I built out a Druid backend for interactive graphing & aggregation of web traffic and application security metrics a few years back. Users could choose arbitrary filters, aggregations, and time slicing. This was a second system replacing a Spark cluster running over timeseries events in Cassandra, which wasn't really practically scalable. Tuning and debugging the Spark queries and Cassandra performance was an endless time sink.
Druid worked really well for almost all use cases, reliably getting sub-second results against many billions of records even on a pretty modest deployment.
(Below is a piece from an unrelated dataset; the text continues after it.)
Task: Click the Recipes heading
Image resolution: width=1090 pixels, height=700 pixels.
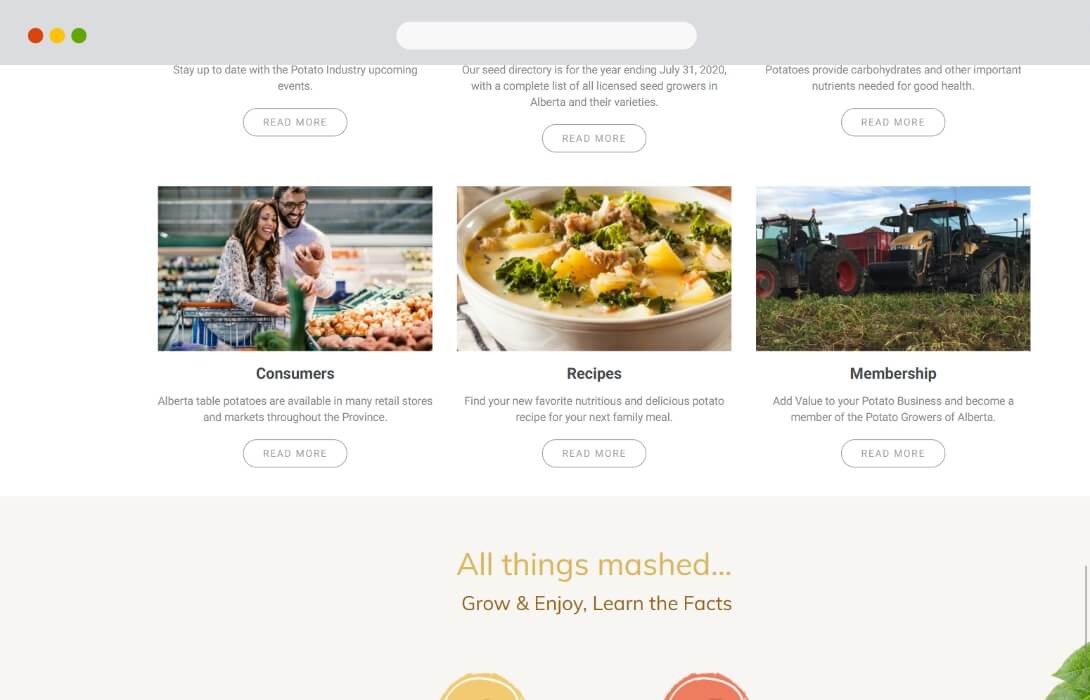Action: tap(594, 373)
Being able to use arbitrary Javascript functions in queries was fantastic, so we could do things like filtering on IP subnets or case insensitive prefix/suffix matching, and the like, as needed.
The Docker setup that Druid ships with is deceptively simple - making a production installation was an effort.
My thoughts are:
- Build templating and code generation for the many config files for each component early on so you can edit constants in a single place and have all of the sundry config files update to reflect them, and also manage per-host overrides in a sane, version controlled, way.
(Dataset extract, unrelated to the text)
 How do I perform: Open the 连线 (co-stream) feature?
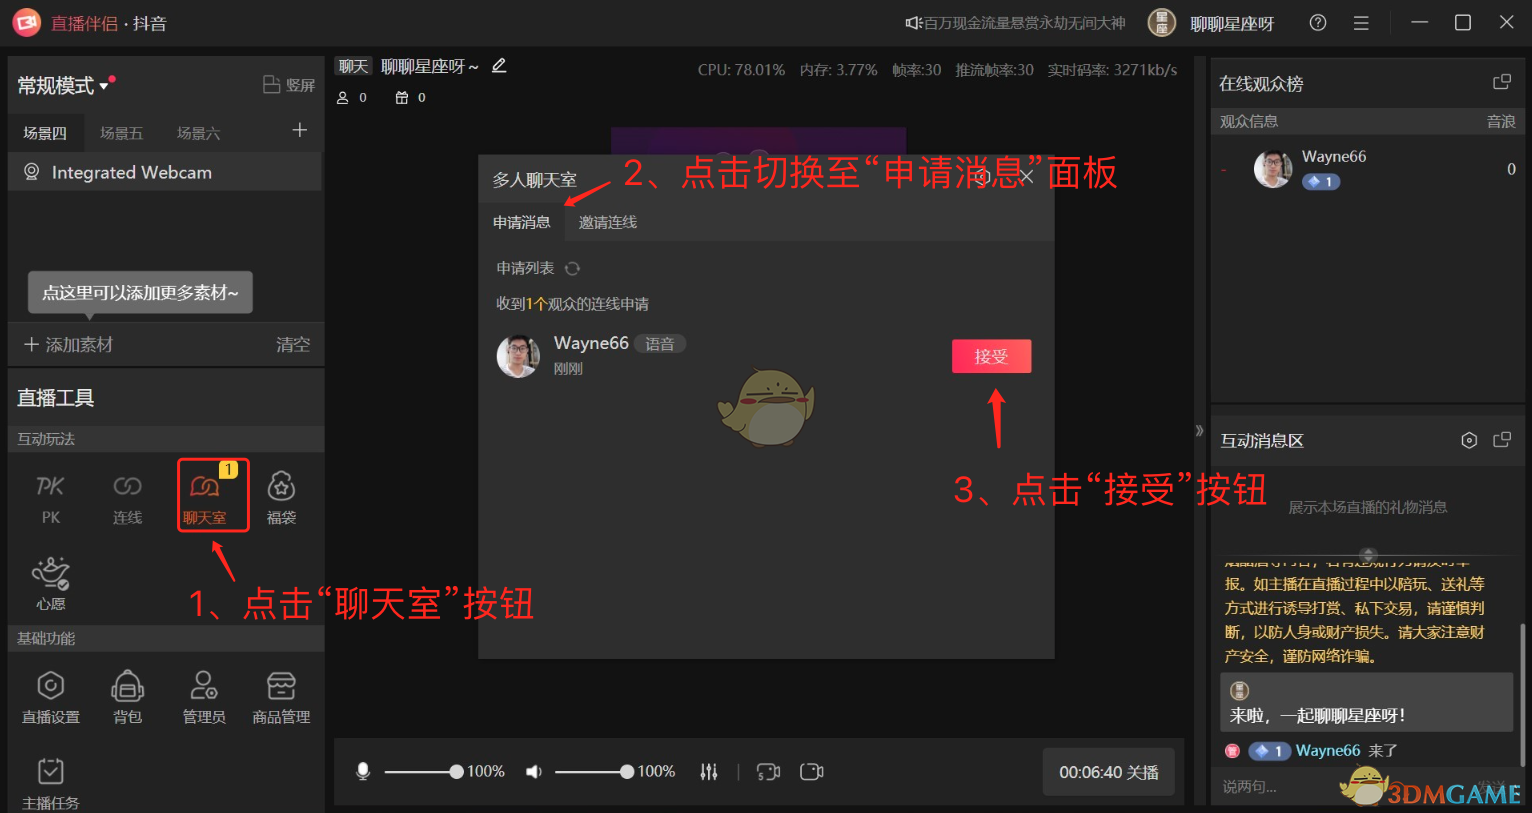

- Druid will use as much ram as you can throw at it, but in a pinch, reading directly from fast NVME storage is pretty good.
- If you have realtime data ingestion, you will also have to build tooling to re-ingest older data that has changed or needed to be amended. This will end up looking like a 'lambda architecture'
If you had to do it again today, what would you do?
Especially interested in this part:
> If you have realtime data ingestion, you will also have to build tooling to re-ingest older data that has changed or needed to be amended. This will end up looking like a 'lambda architecture'
I'm not a data guy, can you explain this part a bit more if you have time?
> you have realtime data ingestion, you will also have to build tooling to re-ingest older data that has changed or needed to be amended. This will end up looking like a 'lambda architecture'
Lambda architecture for data processing, as popularized by Nathan Marz et al [0], has two components, the Batch layer and the Stream layer. At a high level, Batch trades quality for staleness whilst Stream optimises for freshness at the expense of quality [1].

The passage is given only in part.